**The problem:** Below are some records. Return exactly the lines from the one with "Image resolution: width=452" to the one with "Screen dimensions: 471x358", and nothing else.

[Information shown Boundary: Start]

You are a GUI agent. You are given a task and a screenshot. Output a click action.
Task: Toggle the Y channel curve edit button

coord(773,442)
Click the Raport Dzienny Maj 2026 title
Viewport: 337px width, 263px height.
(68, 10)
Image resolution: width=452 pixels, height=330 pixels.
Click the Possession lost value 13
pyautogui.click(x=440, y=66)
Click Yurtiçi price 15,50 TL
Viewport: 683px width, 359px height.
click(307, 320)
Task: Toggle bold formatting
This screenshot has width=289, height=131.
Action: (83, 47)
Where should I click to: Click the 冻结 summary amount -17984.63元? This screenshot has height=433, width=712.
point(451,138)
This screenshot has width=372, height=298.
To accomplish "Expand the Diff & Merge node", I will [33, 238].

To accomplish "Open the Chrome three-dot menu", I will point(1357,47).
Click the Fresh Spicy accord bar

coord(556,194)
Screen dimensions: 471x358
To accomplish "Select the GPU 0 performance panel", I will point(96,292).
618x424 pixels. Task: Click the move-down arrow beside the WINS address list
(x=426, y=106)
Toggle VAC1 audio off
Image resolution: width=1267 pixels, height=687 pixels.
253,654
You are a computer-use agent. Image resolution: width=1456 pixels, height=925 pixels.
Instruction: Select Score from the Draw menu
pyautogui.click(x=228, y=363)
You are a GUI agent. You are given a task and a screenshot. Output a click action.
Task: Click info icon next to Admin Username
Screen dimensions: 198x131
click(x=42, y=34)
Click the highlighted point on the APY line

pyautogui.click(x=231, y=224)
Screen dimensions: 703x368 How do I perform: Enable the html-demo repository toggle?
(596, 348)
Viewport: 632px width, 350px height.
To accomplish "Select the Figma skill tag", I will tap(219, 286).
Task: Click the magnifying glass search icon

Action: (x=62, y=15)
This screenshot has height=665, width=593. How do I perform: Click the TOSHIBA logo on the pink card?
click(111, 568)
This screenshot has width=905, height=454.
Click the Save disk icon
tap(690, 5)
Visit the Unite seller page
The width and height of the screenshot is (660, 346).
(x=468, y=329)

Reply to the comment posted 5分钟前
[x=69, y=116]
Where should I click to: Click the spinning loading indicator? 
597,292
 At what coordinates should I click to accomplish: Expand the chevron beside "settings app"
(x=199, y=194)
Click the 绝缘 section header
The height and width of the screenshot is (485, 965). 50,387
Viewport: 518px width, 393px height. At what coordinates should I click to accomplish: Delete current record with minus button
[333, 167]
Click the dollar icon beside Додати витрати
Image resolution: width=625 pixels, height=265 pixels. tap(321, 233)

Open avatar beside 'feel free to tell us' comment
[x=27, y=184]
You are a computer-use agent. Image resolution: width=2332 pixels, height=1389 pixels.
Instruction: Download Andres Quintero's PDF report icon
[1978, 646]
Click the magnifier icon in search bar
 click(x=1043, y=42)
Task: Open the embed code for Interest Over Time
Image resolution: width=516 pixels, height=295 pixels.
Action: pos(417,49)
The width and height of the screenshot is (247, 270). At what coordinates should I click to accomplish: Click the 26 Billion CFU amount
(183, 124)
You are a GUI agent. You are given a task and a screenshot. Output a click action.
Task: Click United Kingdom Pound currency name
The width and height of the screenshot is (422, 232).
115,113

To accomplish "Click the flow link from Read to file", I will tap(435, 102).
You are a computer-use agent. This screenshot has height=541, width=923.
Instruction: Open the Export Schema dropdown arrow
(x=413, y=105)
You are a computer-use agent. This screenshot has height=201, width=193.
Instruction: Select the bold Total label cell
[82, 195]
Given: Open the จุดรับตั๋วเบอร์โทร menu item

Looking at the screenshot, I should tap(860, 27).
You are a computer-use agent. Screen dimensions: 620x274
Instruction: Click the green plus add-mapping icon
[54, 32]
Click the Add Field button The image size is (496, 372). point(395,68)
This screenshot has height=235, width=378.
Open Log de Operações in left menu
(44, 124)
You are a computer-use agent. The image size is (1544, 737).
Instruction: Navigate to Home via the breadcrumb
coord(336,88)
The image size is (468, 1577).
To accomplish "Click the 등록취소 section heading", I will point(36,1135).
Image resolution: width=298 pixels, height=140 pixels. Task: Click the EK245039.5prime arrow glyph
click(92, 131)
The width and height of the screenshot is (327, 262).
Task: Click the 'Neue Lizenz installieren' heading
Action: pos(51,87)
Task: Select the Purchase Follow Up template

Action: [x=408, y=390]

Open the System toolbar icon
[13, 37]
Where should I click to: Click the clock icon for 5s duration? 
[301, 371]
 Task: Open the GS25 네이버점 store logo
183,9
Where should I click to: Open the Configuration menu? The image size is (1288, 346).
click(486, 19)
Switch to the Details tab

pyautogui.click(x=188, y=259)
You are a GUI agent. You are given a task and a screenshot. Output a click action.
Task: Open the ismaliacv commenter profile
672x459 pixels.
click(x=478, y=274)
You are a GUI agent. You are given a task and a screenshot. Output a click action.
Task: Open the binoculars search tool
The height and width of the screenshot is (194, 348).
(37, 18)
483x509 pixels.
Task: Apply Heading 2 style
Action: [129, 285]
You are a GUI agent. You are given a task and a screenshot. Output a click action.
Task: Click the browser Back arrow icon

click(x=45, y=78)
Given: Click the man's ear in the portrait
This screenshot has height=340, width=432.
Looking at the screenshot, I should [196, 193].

[Information shown Boundary: End]

**Output for this task:**
Image resolution: width=452 pixels, height=330 pixels.
Click the Possession lost value 13
pyautogui.click(x=440, y=66)
Click Yurtiçi price 15,50 TL
Viewport: 683px width, 359px height.
click(307, 320)
Task: Toggle bold formatting
This screenshot has width=289, height=131.
Action: (83, 47)
Where should I click to: Click the 冻结 summary amount -17984.63元? This screenshot has height=433, width=712.
point(451,138)
This screenshot has width=372, height=298.
To accomplish "Expand the Diff & Merge node", I will [33, 238].

To accomplish "Open the Chrome three-dot menu", I will point(1357,47).
Click the Fresh Spicy accord bar

coord(556,194)
Screen dimensions: 471x358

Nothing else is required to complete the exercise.